Катерина, как обычно, несла ведро воды, чтобы вымыть пол в приемном покое, и вдруг у нее неожиданно закружилась голова, в глазах потемнело, она выронила ведро да и упала прямо в мыльную лужу. Очнулась она на на кушетке, увидела склонившееся над ней лицо доктора Лавроненко и сжалась от страха: сейчас он выгонит её с работы пинками. Но Михаил Михайлович неожиданно тепло улыбнулся ей, присел рядом, взял за руку, нащупав пульс. Осмотрев ее, он усмехнулся себе в усы, покачал головой и строго спросил:

— И давно это с вами, душечка?

— Ну, — она задумалась, — не очень. Но некоторое время мне… сильно нездоровится, вынуждена признать это, Михаил Михайлович.

— Что ж, дорогая моя, — хмыкнул он, — такое случается…

Затем он вновь взял ее за руку, внимательно рассмотрел, точно впервые увидел.

— Простите уж за вопрос, — замялся Михаил Михайлович, — но вы… кажется, не замужем?

Катерина помотала головой.

— Впрочем, — вздохнул он, — такое тоже случается и гораздо чаще, чем хотелось бы.

— Что вы хотите сказать, Михаил Михайлович? — удивленно воззрилась на него Катерина.

— Понесла ты, девка, вот что я хочу сказать! — хмыкнул он.

— Кого? — ахнула Катерина, схватившись за живот.

— А про то, милая, один Господь Бог ведает, — хохотнул доктор. — Ты бы лучше подумала о деле: как жить. Ты же вроде совсем одна?

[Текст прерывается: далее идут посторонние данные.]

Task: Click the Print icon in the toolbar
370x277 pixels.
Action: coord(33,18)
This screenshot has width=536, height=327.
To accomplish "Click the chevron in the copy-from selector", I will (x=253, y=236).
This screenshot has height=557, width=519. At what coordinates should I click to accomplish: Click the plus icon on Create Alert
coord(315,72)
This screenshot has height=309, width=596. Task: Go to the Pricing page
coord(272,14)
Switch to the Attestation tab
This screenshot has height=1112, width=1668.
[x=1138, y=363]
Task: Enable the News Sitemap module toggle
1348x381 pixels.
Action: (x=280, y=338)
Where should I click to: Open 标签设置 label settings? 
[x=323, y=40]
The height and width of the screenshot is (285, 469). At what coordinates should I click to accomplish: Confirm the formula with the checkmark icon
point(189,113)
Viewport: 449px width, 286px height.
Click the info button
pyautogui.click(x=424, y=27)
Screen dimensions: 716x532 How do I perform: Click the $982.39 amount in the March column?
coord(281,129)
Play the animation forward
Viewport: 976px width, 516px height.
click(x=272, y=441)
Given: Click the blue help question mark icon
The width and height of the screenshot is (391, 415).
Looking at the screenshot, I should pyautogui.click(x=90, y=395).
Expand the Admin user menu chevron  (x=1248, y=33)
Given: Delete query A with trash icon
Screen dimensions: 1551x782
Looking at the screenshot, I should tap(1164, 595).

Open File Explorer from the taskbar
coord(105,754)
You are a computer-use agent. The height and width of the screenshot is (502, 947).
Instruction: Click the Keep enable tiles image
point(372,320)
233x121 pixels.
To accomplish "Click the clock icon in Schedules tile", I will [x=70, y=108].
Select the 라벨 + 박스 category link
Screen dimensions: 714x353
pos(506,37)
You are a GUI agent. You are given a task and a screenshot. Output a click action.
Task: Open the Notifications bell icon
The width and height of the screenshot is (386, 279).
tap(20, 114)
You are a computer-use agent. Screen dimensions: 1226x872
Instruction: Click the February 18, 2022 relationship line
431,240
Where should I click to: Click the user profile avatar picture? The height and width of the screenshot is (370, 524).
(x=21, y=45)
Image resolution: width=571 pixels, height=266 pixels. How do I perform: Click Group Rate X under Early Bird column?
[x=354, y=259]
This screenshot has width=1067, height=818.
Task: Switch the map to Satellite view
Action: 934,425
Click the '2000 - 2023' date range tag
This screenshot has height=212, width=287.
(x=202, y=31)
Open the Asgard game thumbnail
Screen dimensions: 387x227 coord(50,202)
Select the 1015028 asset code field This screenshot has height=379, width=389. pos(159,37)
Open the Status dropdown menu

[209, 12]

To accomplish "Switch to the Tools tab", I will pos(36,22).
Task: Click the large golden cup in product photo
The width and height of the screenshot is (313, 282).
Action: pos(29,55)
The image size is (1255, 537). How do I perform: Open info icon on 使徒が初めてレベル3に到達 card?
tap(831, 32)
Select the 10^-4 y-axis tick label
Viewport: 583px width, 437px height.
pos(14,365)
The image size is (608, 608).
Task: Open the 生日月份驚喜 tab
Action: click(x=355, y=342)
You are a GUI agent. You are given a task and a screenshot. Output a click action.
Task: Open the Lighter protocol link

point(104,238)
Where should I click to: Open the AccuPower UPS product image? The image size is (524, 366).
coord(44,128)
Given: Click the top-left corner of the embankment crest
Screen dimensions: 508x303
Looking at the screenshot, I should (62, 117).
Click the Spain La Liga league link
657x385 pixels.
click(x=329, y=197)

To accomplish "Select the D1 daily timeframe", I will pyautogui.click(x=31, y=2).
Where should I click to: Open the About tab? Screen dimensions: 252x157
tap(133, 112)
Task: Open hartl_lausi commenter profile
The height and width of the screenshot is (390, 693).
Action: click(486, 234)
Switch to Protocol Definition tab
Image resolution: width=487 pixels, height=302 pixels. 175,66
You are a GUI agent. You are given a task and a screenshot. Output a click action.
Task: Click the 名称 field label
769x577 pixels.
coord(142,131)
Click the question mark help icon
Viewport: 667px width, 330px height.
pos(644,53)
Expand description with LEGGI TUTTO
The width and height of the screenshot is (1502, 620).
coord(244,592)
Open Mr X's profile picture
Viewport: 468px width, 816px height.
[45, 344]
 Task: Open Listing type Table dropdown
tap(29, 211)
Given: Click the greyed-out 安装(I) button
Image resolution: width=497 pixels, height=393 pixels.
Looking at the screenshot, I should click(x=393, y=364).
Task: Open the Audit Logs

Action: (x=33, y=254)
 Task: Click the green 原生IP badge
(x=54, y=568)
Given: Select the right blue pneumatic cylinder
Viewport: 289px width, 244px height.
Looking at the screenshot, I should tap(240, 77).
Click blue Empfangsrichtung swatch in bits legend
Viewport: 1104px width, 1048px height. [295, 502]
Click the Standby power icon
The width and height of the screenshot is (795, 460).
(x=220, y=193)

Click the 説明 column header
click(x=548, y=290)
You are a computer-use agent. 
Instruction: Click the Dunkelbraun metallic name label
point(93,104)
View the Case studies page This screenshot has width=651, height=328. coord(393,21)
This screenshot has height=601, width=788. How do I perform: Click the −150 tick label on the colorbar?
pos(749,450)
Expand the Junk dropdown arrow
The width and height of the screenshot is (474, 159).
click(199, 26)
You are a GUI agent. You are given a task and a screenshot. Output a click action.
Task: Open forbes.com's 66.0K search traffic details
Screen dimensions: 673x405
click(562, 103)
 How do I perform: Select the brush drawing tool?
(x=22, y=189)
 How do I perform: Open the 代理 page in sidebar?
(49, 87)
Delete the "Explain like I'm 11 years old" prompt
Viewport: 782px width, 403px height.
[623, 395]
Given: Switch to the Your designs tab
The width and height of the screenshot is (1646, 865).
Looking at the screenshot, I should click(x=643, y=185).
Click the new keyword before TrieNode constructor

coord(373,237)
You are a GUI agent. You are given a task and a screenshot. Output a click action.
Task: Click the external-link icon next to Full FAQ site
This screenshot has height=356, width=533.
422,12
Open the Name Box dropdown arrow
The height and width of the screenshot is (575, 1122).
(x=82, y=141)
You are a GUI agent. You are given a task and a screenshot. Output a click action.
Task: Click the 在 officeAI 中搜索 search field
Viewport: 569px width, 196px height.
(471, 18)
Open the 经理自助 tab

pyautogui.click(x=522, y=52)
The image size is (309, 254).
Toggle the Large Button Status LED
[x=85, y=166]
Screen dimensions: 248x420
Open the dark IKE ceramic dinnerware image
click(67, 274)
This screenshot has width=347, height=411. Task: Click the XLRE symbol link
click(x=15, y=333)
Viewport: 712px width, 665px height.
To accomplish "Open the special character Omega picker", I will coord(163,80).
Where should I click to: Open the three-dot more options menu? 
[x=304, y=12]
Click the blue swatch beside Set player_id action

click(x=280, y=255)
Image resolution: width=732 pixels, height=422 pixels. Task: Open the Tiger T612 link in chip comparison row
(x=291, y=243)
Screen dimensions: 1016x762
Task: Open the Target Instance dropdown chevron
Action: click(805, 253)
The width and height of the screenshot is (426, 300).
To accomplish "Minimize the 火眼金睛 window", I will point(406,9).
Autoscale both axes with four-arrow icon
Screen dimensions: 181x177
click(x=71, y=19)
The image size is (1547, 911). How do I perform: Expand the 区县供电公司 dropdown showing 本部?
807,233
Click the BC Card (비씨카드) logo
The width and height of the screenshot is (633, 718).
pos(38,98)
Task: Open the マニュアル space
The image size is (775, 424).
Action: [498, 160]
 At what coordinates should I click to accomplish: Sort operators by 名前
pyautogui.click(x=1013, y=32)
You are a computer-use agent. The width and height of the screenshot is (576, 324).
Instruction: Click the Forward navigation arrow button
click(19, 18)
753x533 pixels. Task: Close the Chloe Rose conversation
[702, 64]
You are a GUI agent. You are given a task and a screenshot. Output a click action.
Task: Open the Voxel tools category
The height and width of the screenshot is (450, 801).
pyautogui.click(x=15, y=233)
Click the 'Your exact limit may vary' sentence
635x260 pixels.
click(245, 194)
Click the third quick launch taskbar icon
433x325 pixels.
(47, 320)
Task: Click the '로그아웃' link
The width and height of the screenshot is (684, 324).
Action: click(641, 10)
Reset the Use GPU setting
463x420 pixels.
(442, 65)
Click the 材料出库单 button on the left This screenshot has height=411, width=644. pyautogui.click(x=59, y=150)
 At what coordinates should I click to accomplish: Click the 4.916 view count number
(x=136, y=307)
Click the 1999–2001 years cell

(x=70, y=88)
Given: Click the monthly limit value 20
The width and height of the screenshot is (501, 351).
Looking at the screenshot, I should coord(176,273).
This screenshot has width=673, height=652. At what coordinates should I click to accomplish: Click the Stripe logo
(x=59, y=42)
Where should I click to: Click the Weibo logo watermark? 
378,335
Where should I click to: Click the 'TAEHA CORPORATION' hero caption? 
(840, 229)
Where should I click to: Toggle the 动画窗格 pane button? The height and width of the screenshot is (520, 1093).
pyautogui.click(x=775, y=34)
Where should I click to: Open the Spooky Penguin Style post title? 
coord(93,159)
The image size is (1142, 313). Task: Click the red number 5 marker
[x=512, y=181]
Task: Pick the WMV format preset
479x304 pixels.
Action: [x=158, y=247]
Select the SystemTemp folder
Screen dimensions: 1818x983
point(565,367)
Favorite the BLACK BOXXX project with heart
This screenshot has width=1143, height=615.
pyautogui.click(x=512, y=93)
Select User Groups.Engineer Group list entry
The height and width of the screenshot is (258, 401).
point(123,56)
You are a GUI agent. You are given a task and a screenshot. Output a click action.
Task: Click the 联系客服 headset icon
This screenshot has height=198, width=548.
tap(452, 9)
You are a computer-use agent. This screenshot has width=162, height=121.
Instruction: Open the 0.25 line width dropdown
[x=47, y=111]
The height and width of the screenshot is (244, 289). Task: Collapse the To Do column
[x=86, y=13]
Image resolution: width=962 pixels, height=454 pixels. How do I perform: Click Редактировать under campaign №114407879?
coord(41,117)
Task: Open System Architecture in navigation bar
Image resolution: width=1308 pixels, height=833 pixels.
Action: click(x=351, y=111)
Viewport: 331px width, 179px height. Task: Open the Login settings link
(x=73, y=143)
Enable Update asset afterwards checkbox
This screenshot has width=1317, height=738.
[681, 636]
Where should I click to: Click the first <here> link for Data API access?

— Я справлюсь, — пролепетала Катерина.

— Ох, и дуры ж вы, бабы! — покачал головой доктор Лавроненко и вышел, оставив Катерину в полном смятении.

На следующий день он прислал горничную своей жены, Анфису, сказав, что пока Катерина в тягости, ей нежелательно оставаться одной. И покуда ее «наглый и трусливый полюбовник» и в ус не дует да собирается позаботиться о своем ребенке, он, Михаил Михайлович, сидеть сложа руки не станет, ведь сия «глупая дурында» могла бы быть его дочерью.

С того дня Анфиса помогала Катерине по хозяйству, и стоит сказать, это очень обрадовало Григория Петровича. Он был чрезвычайно рад беременности Катерины, но положение дел сложилось таким образом, что помочь ей он покуда не мог. Петр Иванович перестал почему-то отвечать на письма сына, а кредиторы требовали уплатить долг. Ко всему прочему третьего дня, как рассказала ей Павлина, Григорий Петрович поругался с женой: Наталья Александровна обнаружила, что он продал ее фамильные драгоценности (кстати сказать, именно на деньги с их продажи Григорий внес арендную плату за дом Катерины, а еще ему требовалось закупить какие-то там семена для хозяйства).

Наталья Александровна вновь слегла, а Григорий Петрович, пристыженный и униженный, чуть не на коленях молил простить его. Кончилось тем, что он уговорил Натали продать ту деревеньку, где они с Катериной провели осенью несколько дней, и таким образом смог выплатить хотя бы часть долга. Выплату процентов он оставил до возвращения Петра Ивановича, справедливо ожидая, что тот обрушит на его несчастную голову весь свой гнев, но делать нечего, надобно же как-то выпутываться!